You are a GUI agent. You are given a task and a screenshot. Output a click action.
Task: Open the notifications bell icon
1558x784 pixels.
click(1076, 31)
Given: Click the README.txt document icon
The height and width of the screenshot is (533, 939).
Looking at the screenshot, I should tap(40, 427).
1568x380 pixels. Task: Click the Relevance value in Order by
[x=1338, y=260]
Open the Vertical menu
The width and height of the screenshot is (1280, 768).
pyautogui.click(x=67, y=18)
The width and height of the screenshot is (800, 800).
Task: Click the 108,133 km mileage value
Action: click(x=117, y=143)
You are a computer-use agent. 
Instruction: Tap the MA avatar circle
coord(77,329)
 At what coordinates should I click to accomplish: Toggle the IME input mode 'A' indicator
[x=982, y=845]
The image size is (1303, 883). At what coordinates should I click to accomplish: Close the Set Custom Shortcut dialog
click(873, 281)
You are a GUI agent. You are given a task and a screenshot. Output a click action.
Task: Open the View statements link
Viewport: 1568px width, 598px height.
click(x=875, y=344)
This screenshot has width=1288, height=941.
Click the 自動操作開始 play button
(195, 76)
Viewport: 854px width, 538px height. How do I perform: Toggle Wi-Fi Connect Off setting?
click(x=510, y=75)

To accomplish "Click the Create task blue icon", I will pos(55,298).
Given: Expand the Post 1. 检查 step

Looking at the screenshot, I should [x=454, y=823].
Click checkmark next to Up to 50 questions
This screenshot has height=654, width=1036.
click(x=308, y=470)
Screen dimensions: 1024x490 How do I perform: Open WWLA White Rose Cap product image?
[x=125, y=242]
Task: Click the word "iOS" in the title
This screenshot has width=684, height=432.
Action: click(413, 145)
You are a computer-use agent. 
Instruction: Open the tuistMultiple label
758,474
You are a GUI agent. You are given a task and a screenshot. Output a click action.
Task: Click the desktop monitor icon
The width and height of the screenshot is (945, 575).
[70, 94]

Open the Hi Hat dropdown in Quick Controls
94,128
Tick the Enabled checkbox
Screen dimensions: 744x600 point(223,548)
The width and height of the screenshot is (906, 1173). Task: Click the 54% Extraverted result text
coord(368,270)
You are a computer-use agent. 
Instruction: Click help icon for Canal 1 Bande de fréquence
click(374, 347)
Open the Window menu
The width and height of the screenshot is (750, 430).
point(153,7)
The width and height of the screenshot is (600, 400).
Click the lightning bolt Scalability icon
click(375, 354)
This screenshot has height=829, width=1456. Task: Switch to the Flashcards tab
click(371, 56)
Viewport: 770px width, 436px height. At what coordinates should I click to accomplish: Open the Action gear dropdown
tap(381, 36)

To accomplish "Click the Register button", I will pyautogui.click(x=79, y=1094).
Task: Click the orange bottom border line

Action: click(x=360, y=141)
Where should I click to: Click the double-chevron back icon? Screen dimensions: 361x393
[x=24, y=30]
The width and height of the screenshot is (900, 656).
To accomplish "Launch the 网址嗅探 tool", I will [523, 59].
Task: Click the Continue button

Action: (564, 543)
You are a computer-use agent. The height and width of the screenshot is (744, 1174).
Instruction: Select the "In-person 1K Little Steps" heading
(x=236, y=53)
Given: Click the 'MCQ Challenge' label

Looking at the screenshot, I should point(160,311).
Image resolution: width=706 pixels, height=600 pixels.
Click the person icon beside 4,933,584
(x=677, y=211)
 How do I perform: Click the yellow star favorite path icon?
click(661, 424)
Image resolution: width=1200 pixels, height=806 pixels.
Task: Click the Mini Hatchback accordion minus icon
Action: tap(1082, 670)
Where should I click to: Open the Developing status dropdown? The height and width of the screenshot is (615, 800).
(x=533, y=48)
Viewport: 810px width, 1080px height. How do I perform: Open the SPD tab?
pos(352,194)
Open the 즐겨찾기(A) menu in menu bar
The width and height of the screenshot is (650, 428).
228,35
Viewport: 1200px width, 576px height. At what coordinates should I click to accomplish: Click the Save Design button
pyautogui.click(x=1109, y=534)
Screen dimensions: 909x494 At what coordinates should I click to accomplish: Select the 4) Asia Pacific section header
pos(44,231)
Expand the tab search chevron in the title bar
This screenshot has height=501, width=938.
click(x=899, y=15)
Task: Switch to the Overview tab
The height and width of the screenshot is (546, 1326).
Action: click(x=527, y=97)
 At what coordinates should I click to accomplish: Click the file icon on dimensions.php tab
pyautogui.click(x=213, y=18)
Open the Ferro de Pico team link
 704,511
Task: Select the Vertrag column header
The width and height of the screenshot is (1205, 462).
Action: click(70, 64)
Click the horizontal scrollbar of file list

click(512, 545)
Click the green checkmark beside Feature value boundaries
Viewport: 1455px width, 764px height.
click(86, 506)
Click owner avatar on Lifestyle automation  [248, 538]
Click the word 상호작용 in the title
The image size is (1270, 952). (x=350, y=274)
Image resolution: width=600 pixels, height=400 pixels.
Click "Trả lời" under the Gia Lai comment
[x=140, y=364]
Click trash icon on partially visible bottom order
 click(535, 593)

**Problem description**
Search the data above for the word "will", then gather each line in which it appears.

**Answer space**
To accomplish "Click the Create task blue icon", I will pos(55,298).
To accomplish "Click the Register button", I will pyautogui.click(x=79, y=1094).
To accomplish "Launch the 网址嗅探 tool", I will [523, 59].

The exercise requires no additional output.